How many people does it take to screw in a light bulb?


By Clean Energy Corps standards, it usually takes two. If we were all psychiatrists, it would only take one person to change the light bulb, but the bulb would really have to WANT to change. Unfortunately none of us are mental doctors used to talking people out of dangerous situations and with all SCA programs, safety comes first! We don’t want anything to happen to anyone while they are alone in a strangers home, so we change out the bulbs in pairs. I’m sure you can understand.
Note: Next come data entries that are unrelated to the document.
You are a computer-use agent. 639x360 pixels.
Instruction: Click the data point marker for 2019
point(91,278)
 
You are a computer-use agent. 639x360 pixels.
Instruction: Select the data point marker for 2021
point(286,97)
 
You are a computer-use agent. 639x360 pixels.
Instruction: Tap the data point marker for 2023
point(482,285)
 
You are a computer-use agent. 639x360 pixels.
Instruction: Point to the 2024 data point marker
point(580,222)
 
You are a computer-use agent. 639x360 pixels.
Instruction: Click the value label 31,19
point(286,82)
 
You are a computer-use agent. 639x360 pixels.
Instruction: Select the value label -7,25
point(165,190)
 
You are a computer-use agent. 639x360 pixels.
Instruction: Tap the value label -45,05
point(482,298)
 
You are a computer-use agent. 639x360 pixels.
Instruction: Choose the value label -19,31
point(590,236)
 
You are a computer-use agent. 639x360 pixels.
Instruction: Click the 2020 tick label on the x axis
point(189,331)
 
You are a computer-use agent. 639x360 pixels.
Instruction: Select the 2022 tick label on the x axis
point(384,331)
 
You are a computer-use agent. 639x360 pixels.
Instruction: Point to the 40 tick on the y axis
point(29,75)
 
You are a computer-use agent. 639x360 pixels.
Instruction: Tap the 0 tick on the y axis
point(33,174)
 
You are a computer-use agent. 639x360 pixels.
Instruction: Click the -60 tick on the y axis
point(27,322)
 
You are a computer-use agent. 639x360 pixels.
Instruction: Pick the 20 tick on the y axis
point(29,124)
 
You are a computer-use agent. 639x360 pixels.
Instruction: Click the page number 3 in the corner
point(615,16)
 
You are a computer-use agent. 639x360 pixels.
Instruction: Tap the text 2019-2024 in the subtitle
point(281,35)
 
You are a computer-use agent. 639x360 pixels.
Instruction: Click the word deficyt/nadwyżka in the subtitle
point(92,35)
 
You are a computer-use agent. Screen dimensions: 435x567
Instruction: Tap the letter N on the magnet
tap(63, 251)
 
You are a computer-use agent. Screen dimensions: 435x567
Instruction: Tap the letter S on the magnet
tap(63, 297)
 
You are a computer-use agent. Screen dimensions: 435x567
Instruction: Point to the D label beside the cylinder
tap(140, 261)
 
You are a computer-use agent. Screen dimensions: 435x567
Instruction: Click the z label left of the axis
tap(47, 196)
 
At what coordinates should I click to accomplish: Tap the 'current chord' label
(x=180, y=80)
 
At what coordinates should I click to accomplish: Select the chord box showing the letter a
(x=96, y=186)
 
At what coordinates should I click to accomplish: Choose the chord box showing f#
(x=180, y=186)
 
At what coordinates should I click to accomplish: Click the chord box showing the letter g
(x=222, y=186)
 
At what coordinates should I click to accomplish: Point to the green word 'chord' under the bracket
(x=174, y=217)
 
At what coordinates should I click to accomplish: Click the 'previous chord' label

In the lighting program we run, we aim to help residents save $100 on their energy bill and reduce their carbon dioxide emissions by 400 pounds. We accomplish this by replacing their inefficient incandescent bulbs with more efficient CFLs. That’s compact fluorescent lamp for all of you who are not trained lighting specialists. (Don’t feel bad, I just had to look it up again to figure out what the L stood for.) We usually change between 15 to 20 bulbs in each home to help program participants with these reduction goals.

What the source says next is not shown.